Ear infections in dogs are quite common, and our Central Illinois vets see a lot of them. They are typically easy to treat if diagnosed early. Here are some signs that your pup may have an ear infection and what you should do.
Your Dog's Ears
Dogs' ear canals tend to be more vulnerable to ear infections than people, due to the shape of our pooch's ear canals. If your dog spends a lot of time splashing in water or has long, floppy ears, this will mean they'll be even more susceptible to ear infections as moisture can get trapped in the ear, creating an ideal environment for bacteria to multiply and thrive.
By taking a bit of extra care with your pooch's ears, you can help to prevent your pup from developing an ear infection. If an ear infection does occur, there's a good chance a vet will be able to recommend treatment methods to clear it up quickly and easily. Untreated ear infections in dogs can develop quickly and lead to symptoms such as balance and coordination issues, pain and in severe cases, facial paralysis.
Causes of Dog Ear Infections
When it comes to ear infections in dogs, bacteria are most often the culprit. That said, yeast, ear mites and fungi can all cause your pup's ears to become infected, which can cause pain. some other potential causes of dog ear infections include trauma, tumors or polyps and foreign objects lodged in the ear.
Three types of ear infections can occur in dogs, depending on where the infection has happened:
- Otitis externa infections affect the outside of the ear (outer ear infection in dogs).
- Otitis media are infections of a dog's middle ear (middle ear infection in dogs).
- Otitis interna are infections of your dog's inner ear (inner ear infections in dogs).
Signs of Ear Infections in Dogs
Ear infections can become very uncomfortable and painful for your dog. If your pup shows any of these signs of an ear infection, contact your veterinarian as soon as possible to schedule an examination for your pet. Early treatment of ear infections can help to keep more severe symptoms from occurring and reduce the risks complications may bring.
If your pooch is suffering from an ear infection, you may notice one or more of these symptoms:
- Odor in the ear
- Brown, yellow or bloody discharge
- Pawing or rubbing at the ear
- Tilting head
- Head shaking
- Swelling of the ear
- Redness inside of the ear
- Crusts or scabs just inside the ear
If your dog's ear infection is more severe you may notice other symptoms such as:
- Walking in circles
- Loss coordination or balance
- Unusual eye movements
- Indications of hearing loss
Treatment for Ear Infections in Dogs
If your dog is diagnosed with an ear infection your vet will take the time to clean your dog's ear with a medicated cleanser and prescribe any antibiotics or anti-inflammatory medications appropriate for treating your pet's ear infection. Your veterinarian may also prescribe a topical medication and instruct you on how and when to apply it to your dog's ear at home.

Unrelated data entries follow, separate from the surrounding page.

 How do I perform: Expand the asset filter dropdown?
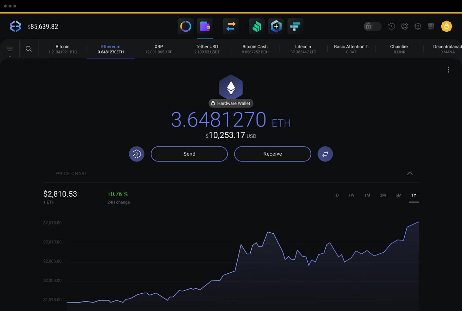pyautogui.click(x=10, y=50)
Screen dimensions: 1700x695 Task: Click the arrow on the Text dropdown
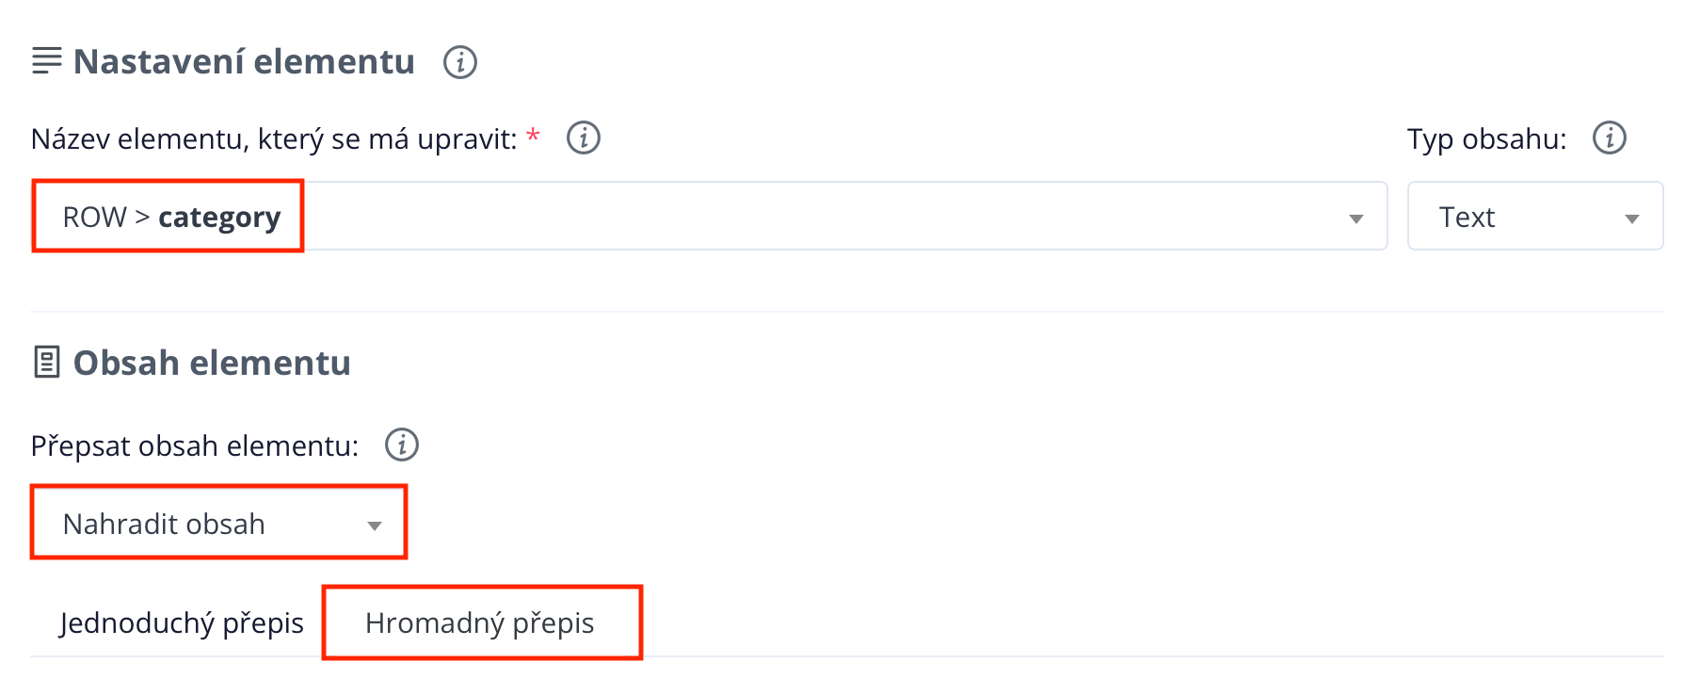click(x=1631, y=218)
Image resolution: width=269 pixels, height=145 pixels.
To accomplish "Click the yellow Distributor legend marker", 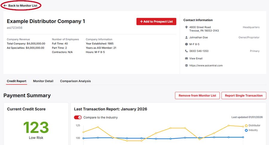I will pyautogui.click(x=246, y=126).
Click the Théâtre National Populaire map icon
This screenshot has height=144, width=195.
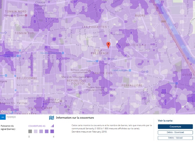coord(89,85)
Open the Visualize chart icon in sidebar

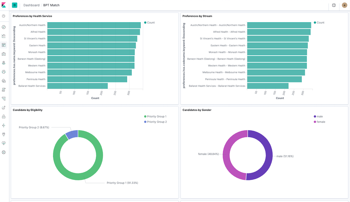(x=4, y=36)
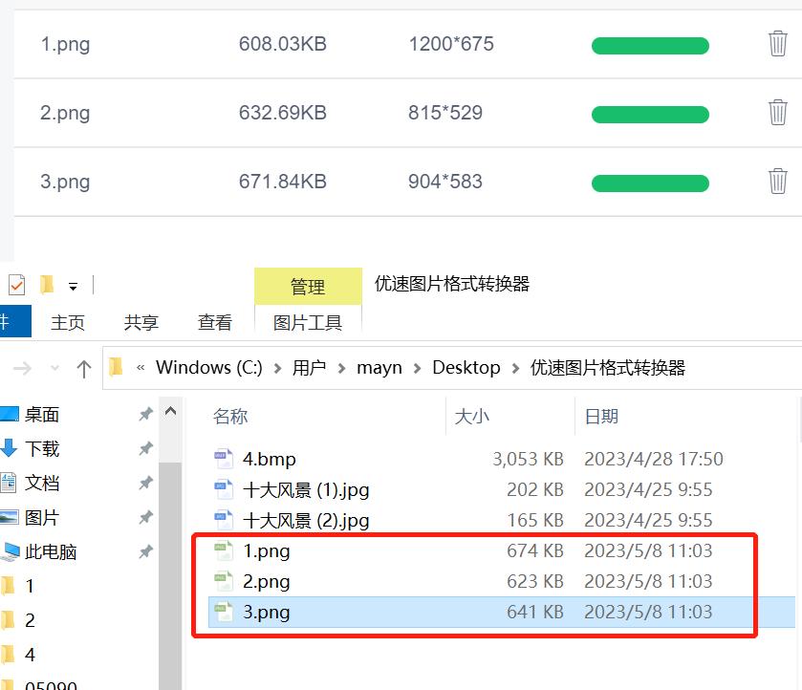This screenshot has width=802, height=690.
Task: Click the Up arrow to go to parent folder
Action: point(84,367)
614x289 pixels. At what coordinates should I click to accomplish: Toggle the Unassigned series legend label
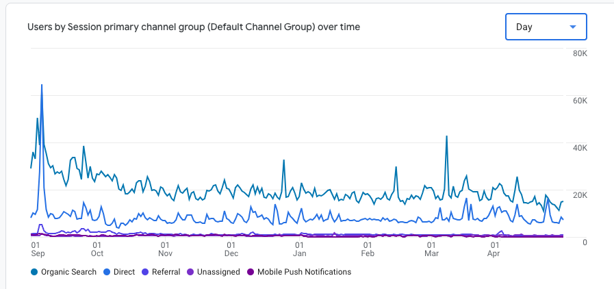[x=218, y=272]
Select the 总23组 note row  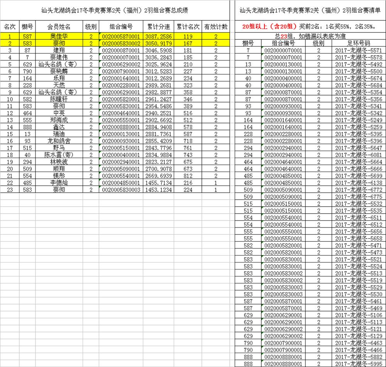pyautogui.click(x=310, y=36)
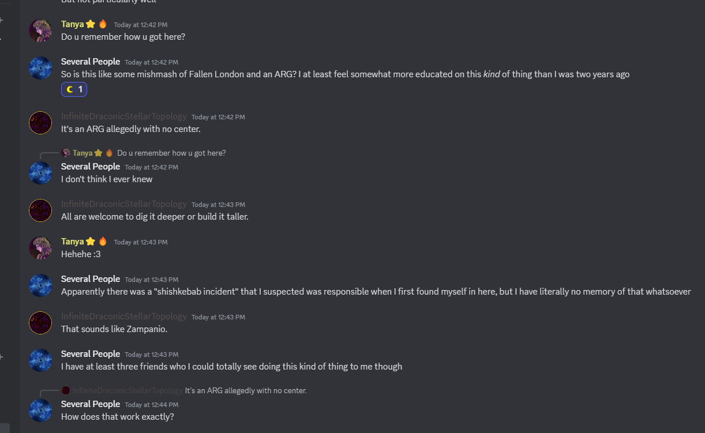Jump to replied message "Do u remember how u got here?"
The width and height of the screenshot is (705, 433).
(x=171, y=153)
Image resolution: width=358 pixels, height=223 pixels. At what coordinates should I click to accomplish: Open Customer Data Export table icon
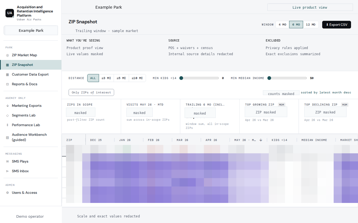[8, 75]
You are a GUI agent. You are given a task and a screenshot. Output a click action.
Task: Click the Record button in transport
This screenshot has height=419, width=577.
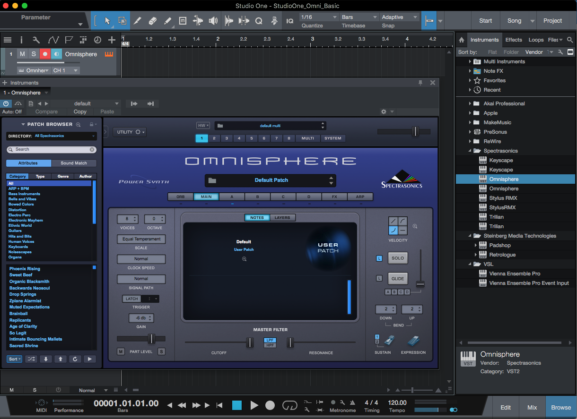(x=270, y=405)
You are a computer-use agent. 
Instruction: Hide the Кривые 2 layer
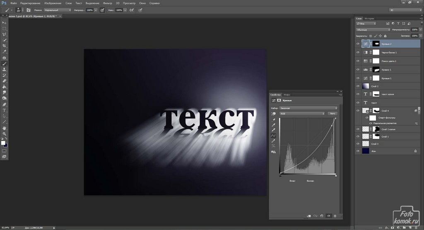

With treatment in the early stages, an uncomplicated ear infection will typically clear up within just a week or two. If your dog's ear infection is more severe or is caused by an underlying health condition, treatment may be more challenging and may take months to resolve. In many cases, more severe cases result in chronic ear infections in dogs or repeated ear infections over the course of the pet's lifetime.
Carefully following your veterinarian's instructions will be essential to clearing up your dog's ear infection as quickly as possible. Not finishing prescriptions, or stopping treatment before the infection has completely cleared can lead to a recurring infection that becomes increasingly difficult to treat.
Follow-up appointments with your vet are highly recommended for dog ear infections. While it may look as if the infection has cleared there may still be traces of infection that are difficult for owners to spot. Finishing treatment before the infection has fully healed can lead to recurring symptoms that are difficult to treat.
How to Prevent Your Dog From Getting an Ear Infection
At Pekin Veterinary Clinic in Central Illinois we believe that prevention is always better than treatment when it comes to ear infections. To help prevent your pup from developing an ear infection it is important to keep your pet's ears clean and dry.
Speak to your primary care veterinarian about the best cleaning solution to use for your dog's ears, take the time to gently clean your dog's ears every week, and always dry your dog's ears whenever they come out of the water.
Note: The advice provided in this post is intended for informational purposes and does not constitute medical advice regarding pets. For an accurate diagnosis of your pet's condition, please make an appointment with your vet.